"Will you deign to condescend upon some of them?" said his son, as quietly as before.

"Your cousins' pride and ostentation of riches and retinue, being far beyond those of the King, constituted in themselves an eminent danger to the state. Nay, the turbulence of their followers has more than once come before me in my judicial capacity as Justicer of the realm. What more would you have?"

"Were you, my lord, of those who condemned them to death?"

"Not so, William; it had not been seemly in a near kinsman and the heir to their dignities—that is, save and except Galloway, which by ill chance goes in the female line, if we find not means to break that unfortunate reservation.
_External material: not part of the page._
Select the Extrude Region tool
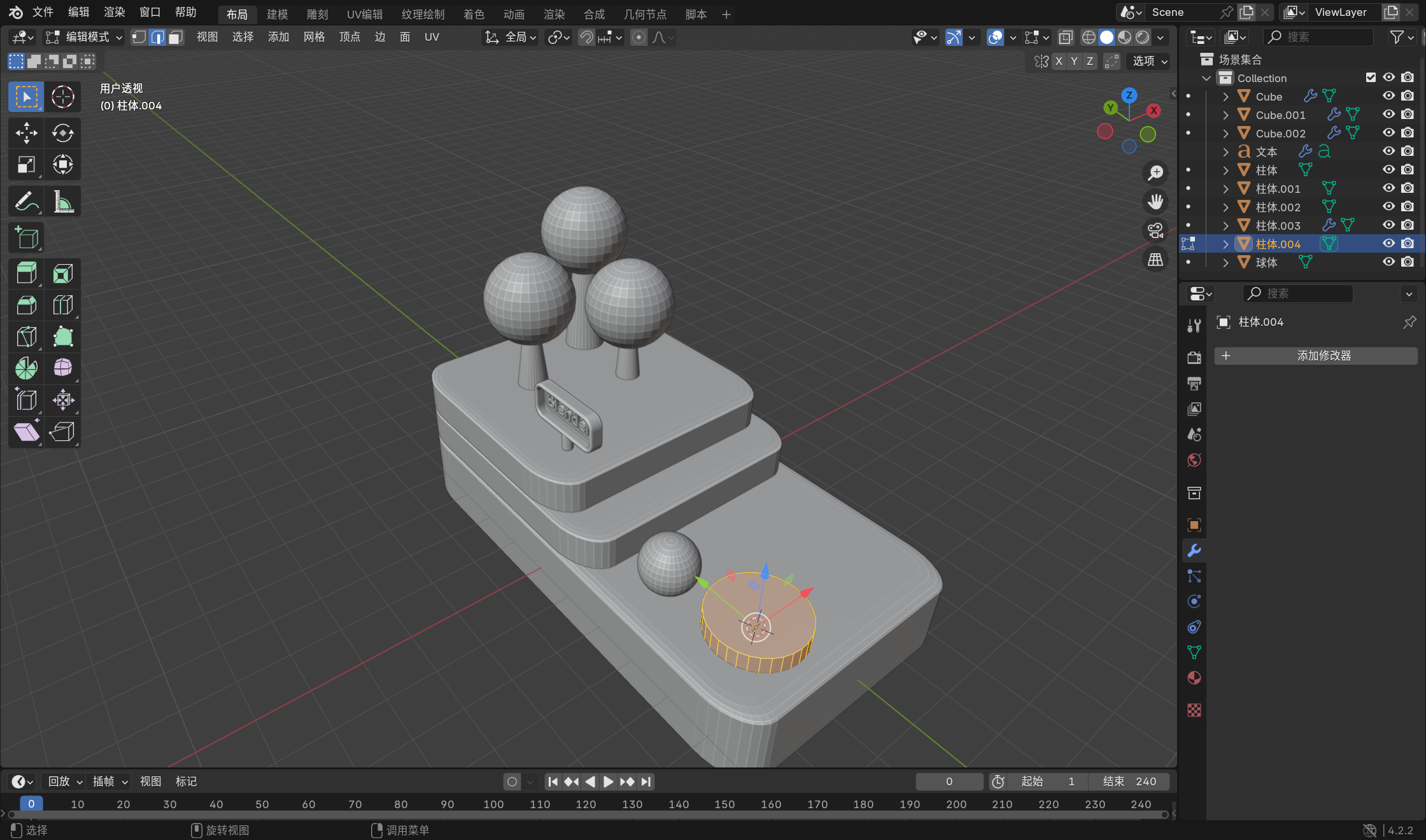1426x840 pixels. [26, 274]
Your cousins were condemned by my Lords Crichton and Livingston."

"We never heard of either of them," said William, calmly.
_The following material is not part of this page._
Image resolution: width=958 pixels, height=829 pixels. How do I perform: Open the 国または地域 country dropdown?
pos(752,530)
"In their judicial aspect they may be styled lords, as is the Scottish custom," said James the Gross, "even as when I was laird of Balvany and a sitter on the bed of justice, it was my right to be so nominated."

"Then our cousins were condemned with your approval, my Lord of Douglas and Avondale?" persisted his son.

James the Gross was visibly perturbed.

"Approval, William, is not the word to use—not a word to use in the circumstances. They were near kinsmen!"

"But upon being consulted you did not openly disapprove—is it not so? And you will not aid us to avenge our cousins' murder now?"